With need a library economy.

Decommodification and being hyper critical of capitalism is now not only the solution of our time, but the mood of our times.

We face many challenges from the centralized control of capital and resources in terms of rising costs to living, rent, mortgages and in general, an induced inflation to cripple people that work for a living, all for the profit of monopoly economics. In what can best described as people serving the interests of economics instead of economics serving the interests of the people via the current dictatorial methodology and necropolitics of the day.

We see this on our bills and at the checkout lane. From diapers to carrots, it has gotten so bad that even now, relatively high paid union workers such as myself with the IBEW are having to choose between rent, tools, or bread.

Precarious workers are in even more of a dire state with real world inflation hovering between 10% to 15% per year and reaching an insane price gouge of 50% for the irreducible minimums of life since the start of the pandemic, now in its 4th year.

And with talk on the horizon of economic recidivism, further interest hikes and a repeat of capitalism’s inherent repeatedly of crises that would create conditions that make the great depression feel like a Tuesday night at the movies, we need to talk of real practical alternatives and solutions of moneyless systems.

Systems and modes of production and distribution that have been in existence for thousands of years and yet we have not become wise enough to think bigger, bolder and local.


We have had libraries of commons when it comes to books for well over 8,000 years of human history, the most famously destroyed of which was the great Library of Alexandria. It is in our very nature as social beings to share what we value most as a common good, much to the opposite of books like the Lord of The Flies implies.

It is only through relationships of mutual aid that we have cultured a mind that has just started to comprehend the very intricacies of the subatomic nature. It is only through helping one another succeed that we have gone from hairless apes to engineering craft that can approach 0.001% the speed of light in the vastness of space.

Our very human existence is not one built off hyper competition; rather it is in opposition to such things. Much as the space probes mentioned above, it is built directly through the interpersonal experiences and sharing of knowledge.

So why not take that vast tradition stretching back 12,000 years and direct it towards something emancipatory as a library?

Imagine if we took that usership focus and placed it upon any number of hyper commodified items. In a recent talk with an ally from Richmond British Columbia working on reducing poverty, we discussed and hashed out this very simple concept of replacing a monetary value for housing.

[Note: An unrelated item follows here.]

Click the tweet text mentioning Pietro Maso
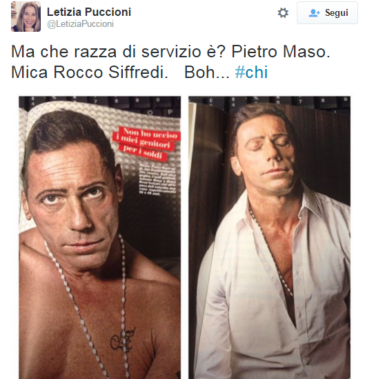This screenshot has height=379, width=365. (x=170, y=62)
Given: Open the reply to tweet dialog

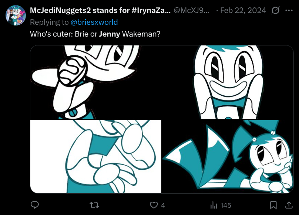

Instead of money being the dominant force that decides who gets shelter and who doesn’t, the focus would be on the means of distribution in addition to the means of production. With this library of housing in mind, the affect would be transformative: every individual regardless of income, race, colour, creed, gender, identity or nationality who wishes to have a primary residence would just need to register their usership of said house and be given a key.

That’s it. It’s as simple as a library.